*Exercise details*. Extract every line between the one with "Given: Open the 驱动大师 shortcut" and the end of the entries, both included, word for word and free of pictures.
-------- Data
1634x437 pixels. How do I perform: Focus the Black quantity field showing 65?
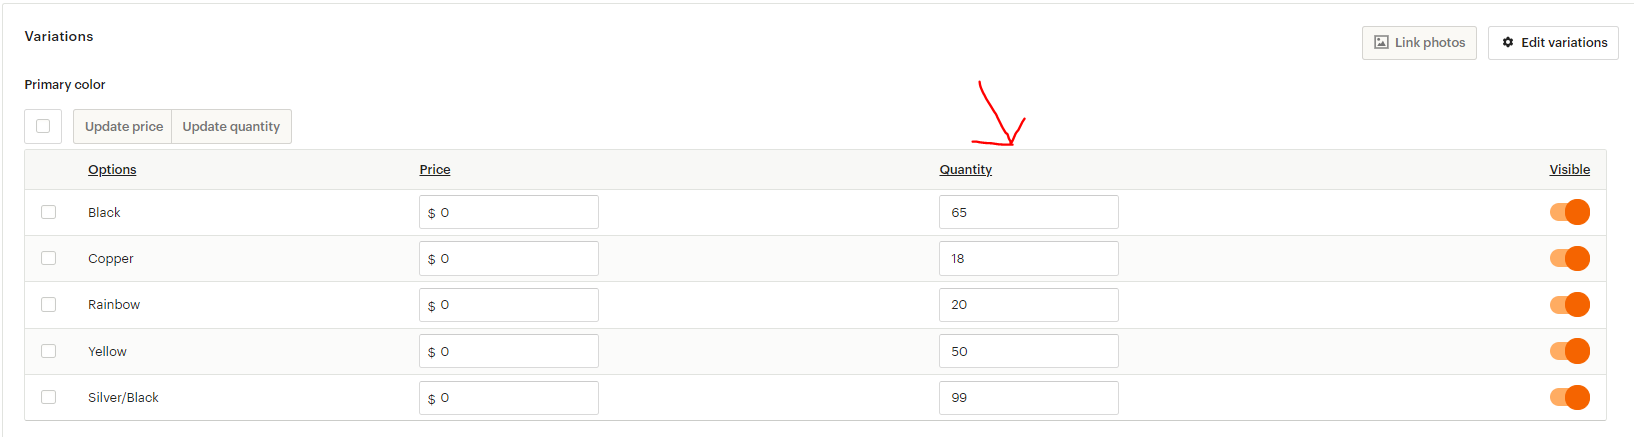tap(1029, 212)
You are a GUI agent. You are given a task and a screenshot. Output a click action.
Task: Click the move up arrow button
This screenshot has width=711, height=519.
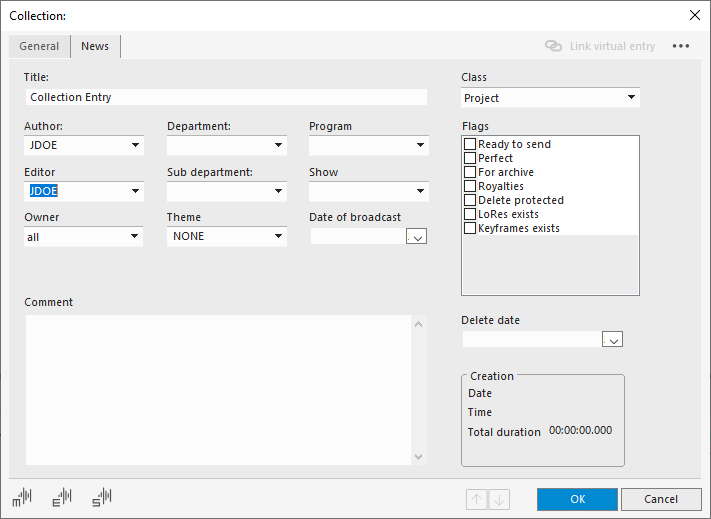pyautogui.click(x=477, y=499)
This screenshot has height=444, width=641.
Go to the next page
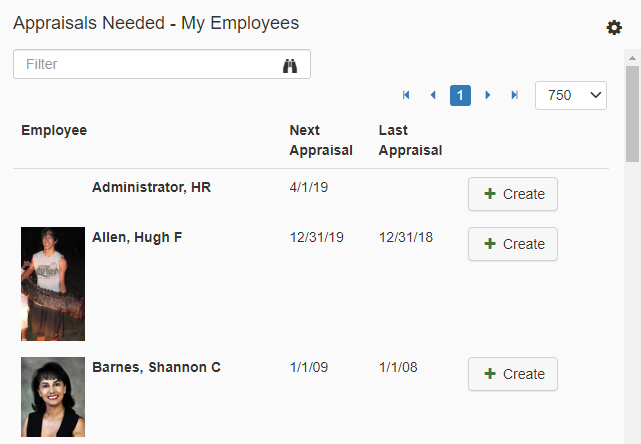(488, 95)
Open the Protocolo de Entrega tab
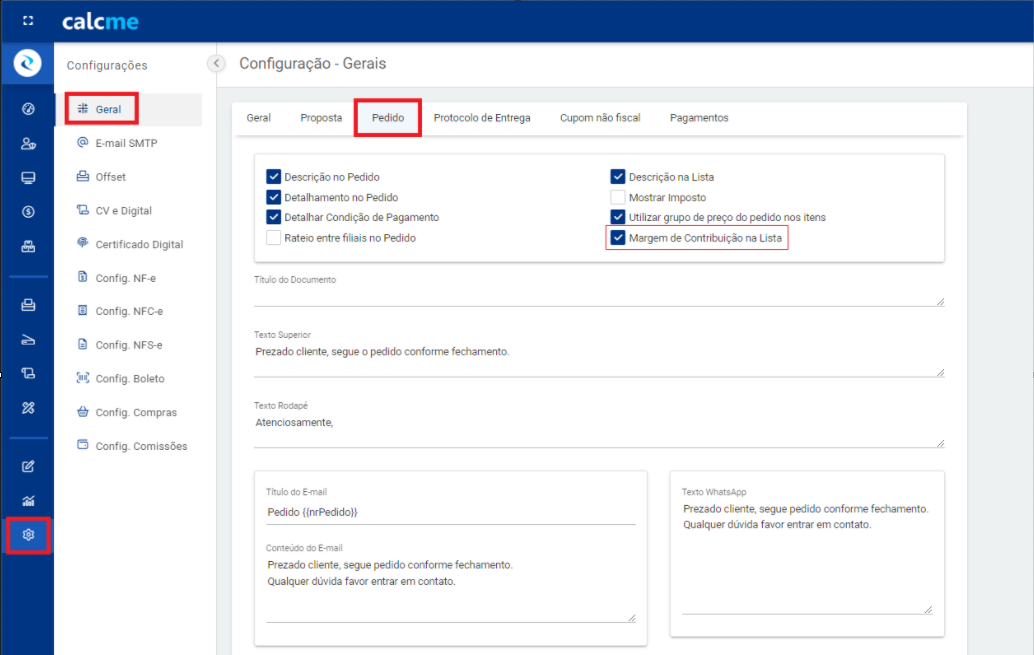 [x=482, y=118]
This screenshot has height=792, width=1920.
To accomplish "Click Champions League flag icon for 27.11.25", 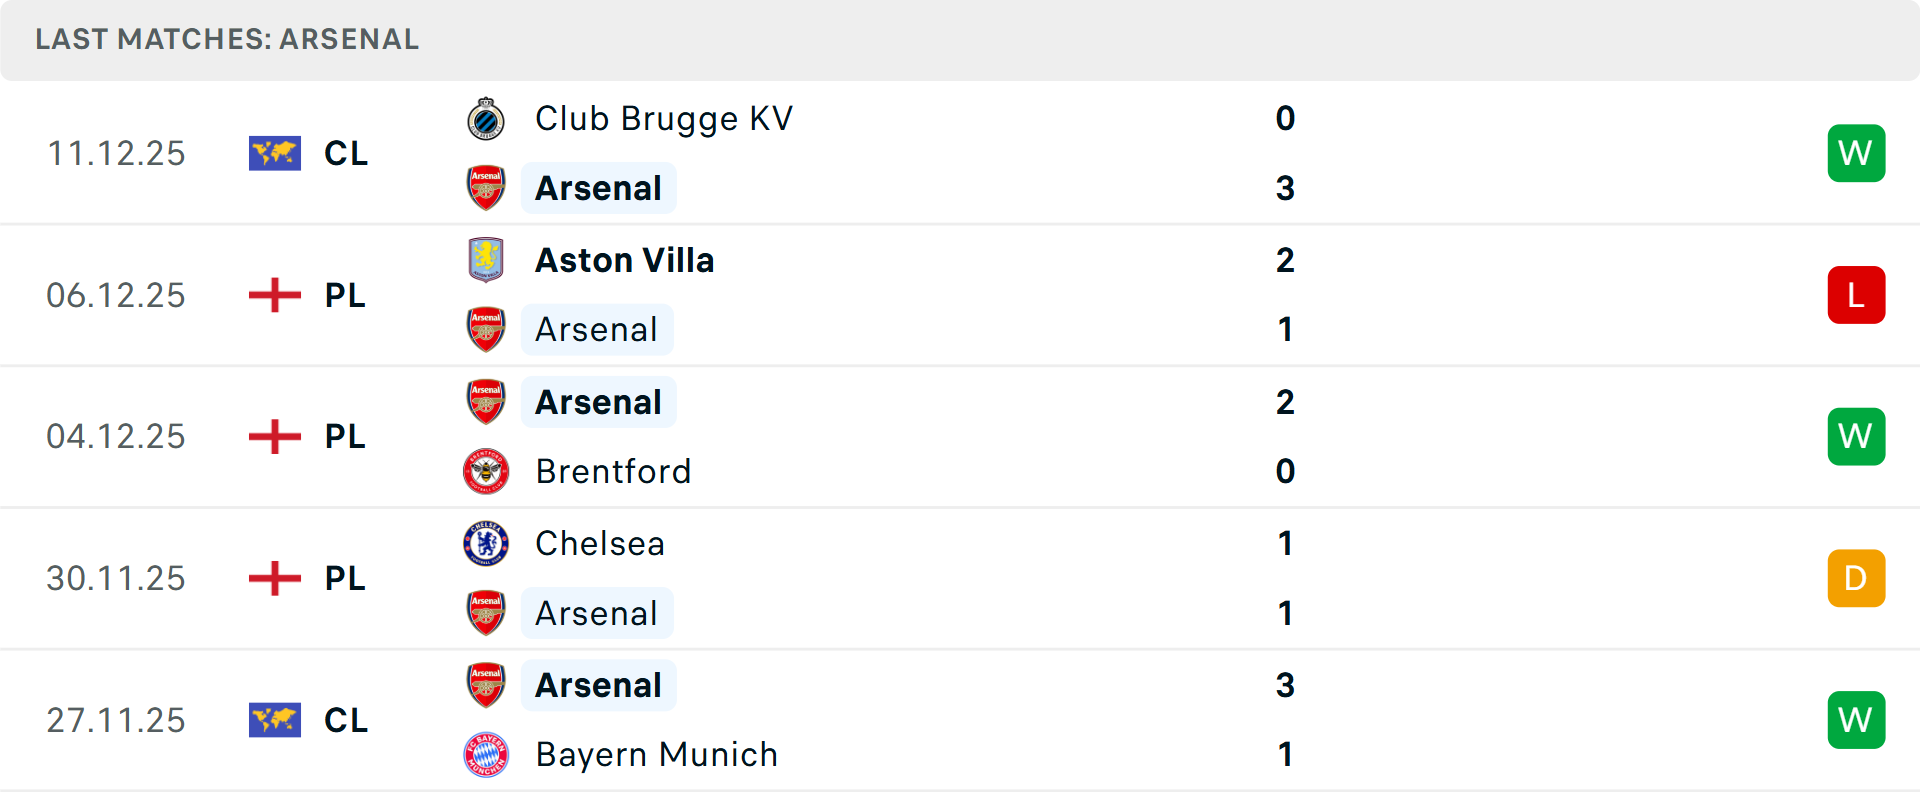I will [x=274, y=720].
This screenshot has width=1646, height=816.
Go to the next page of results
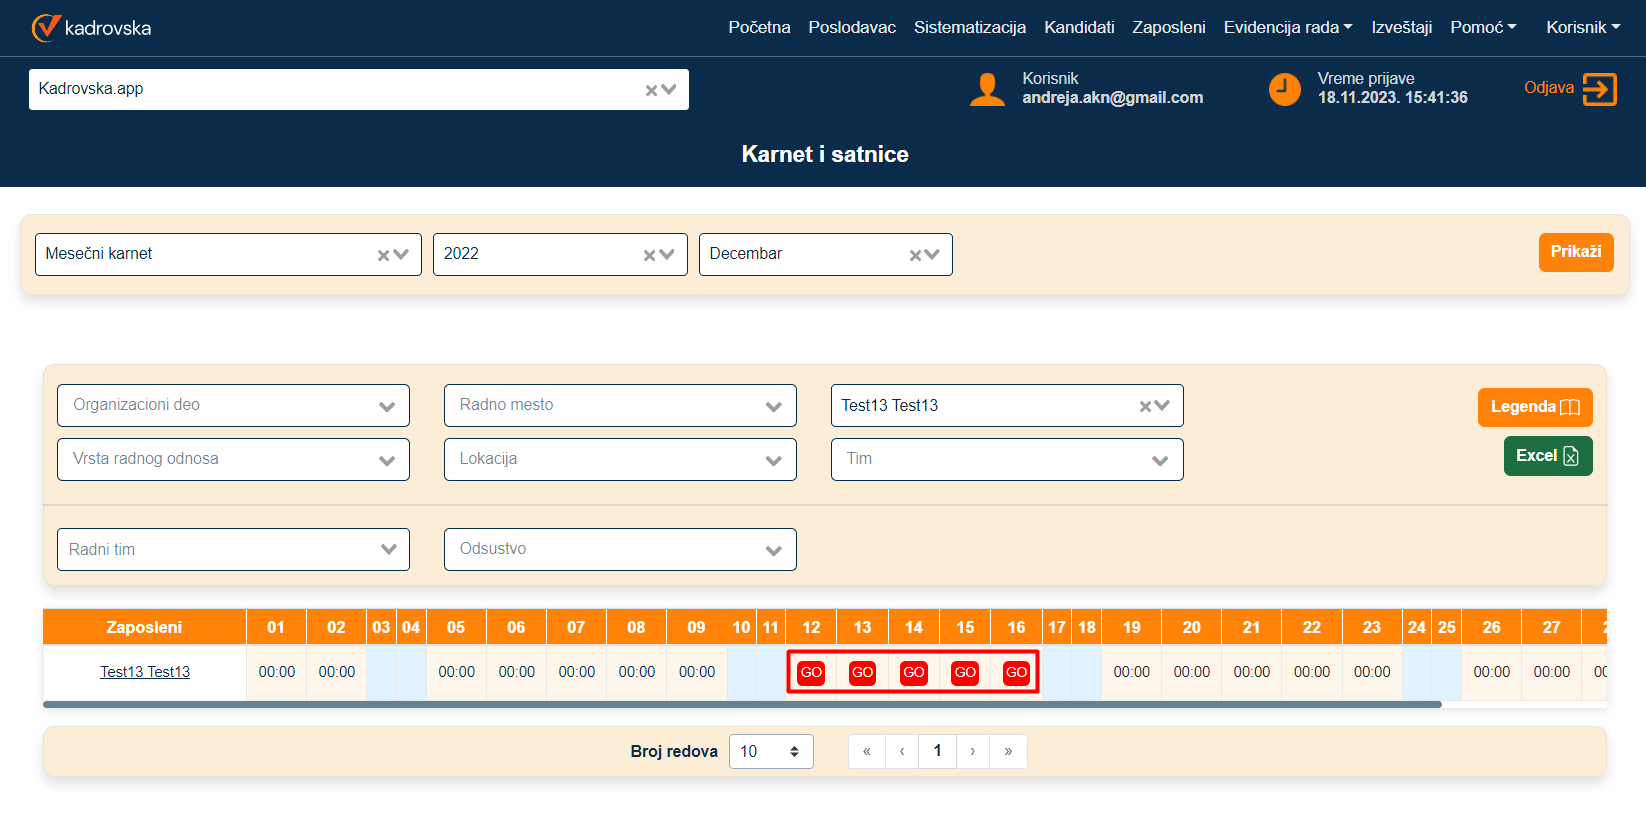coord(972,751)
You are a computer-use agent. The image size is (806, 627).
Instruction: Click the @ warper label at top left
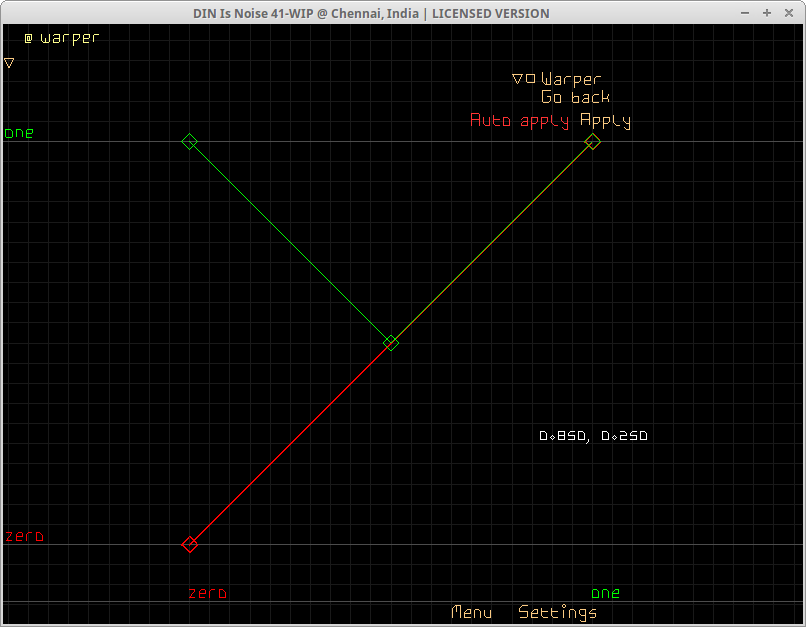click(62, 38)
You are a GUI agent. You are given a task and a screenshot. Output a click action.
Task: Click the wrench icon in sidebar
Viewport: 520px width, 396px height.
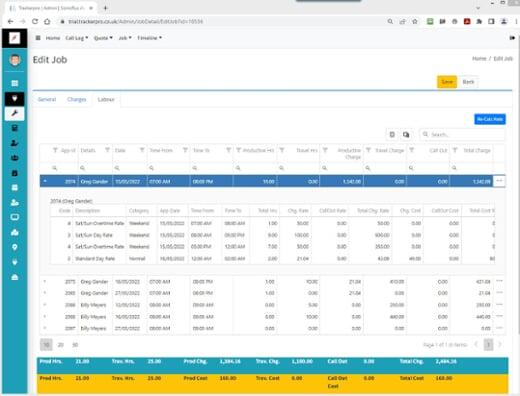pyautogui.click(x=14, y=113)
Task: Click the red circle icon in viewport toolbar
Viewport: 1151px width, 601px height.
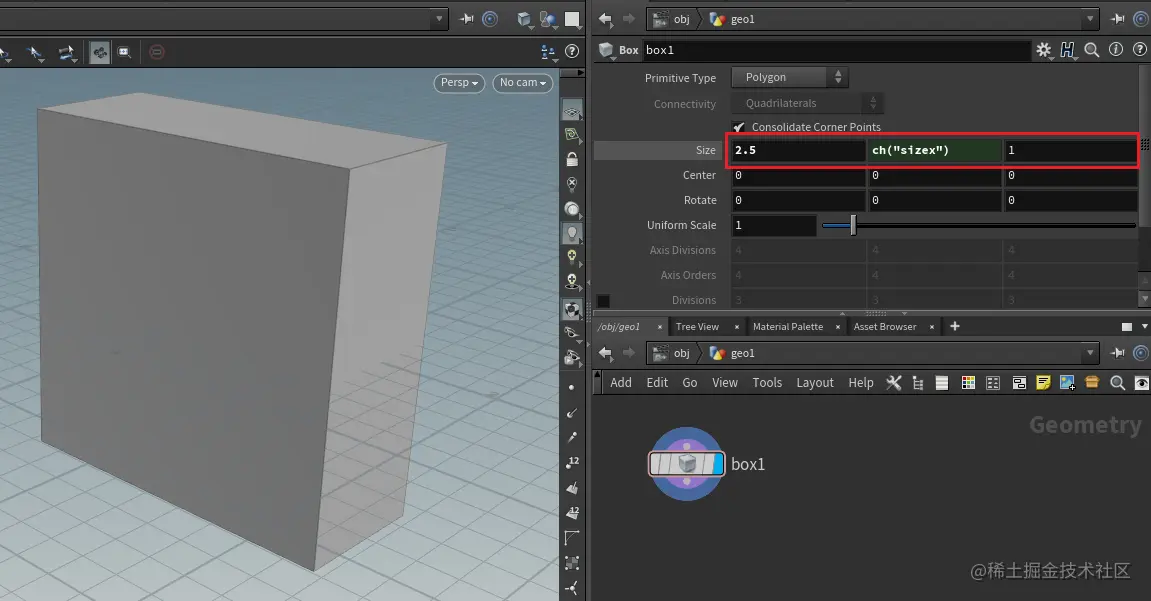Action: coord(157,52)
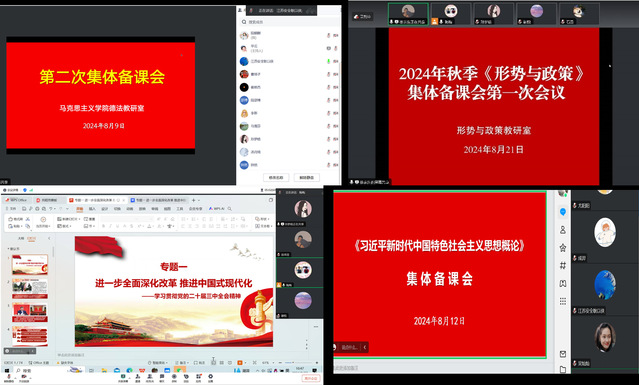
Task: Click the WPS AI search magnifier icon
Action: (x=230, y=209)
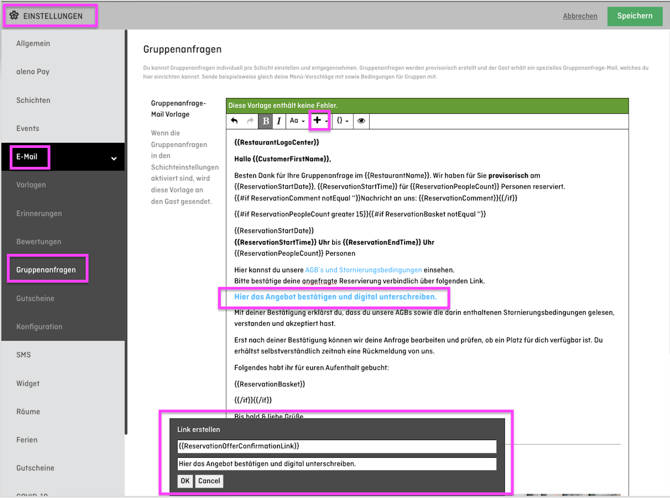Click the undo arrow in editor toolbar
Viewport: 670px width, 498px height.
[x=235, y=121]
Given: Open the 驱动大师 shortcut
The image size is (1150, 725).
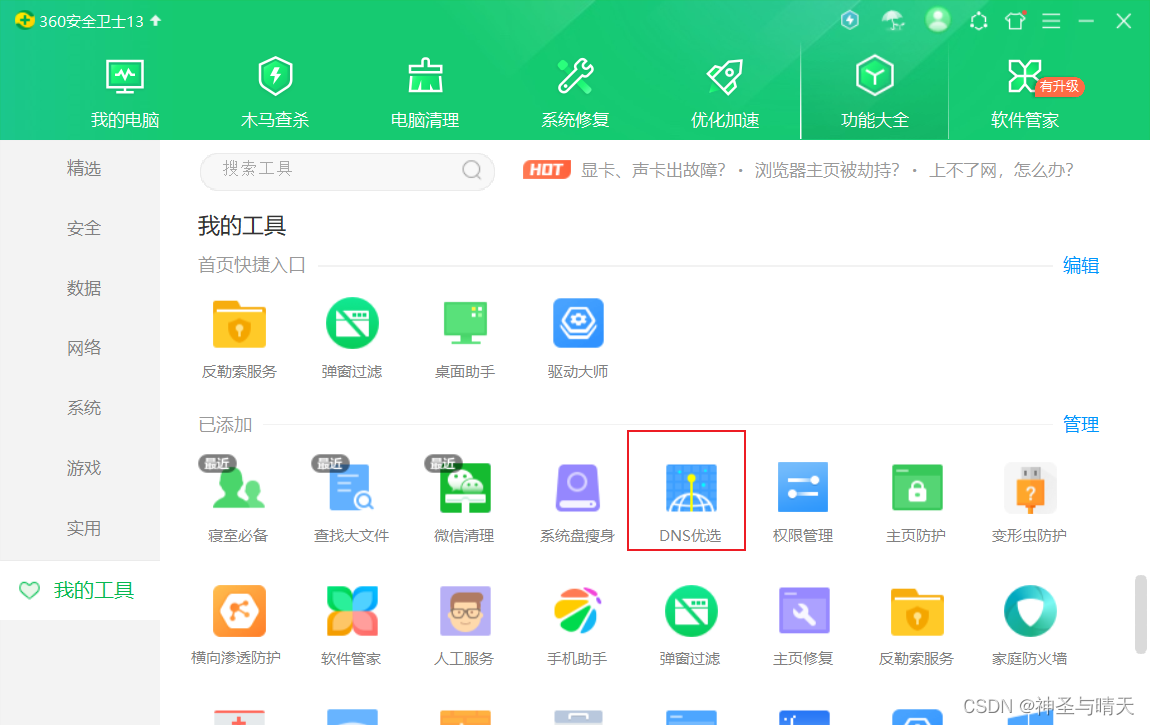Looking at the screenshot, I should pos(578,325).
----------------
*Your response*.
Given: Open the 驱动大师 shortcut
The image size is (1150, 725).
Looking at the screenshot, I should pos(578,325).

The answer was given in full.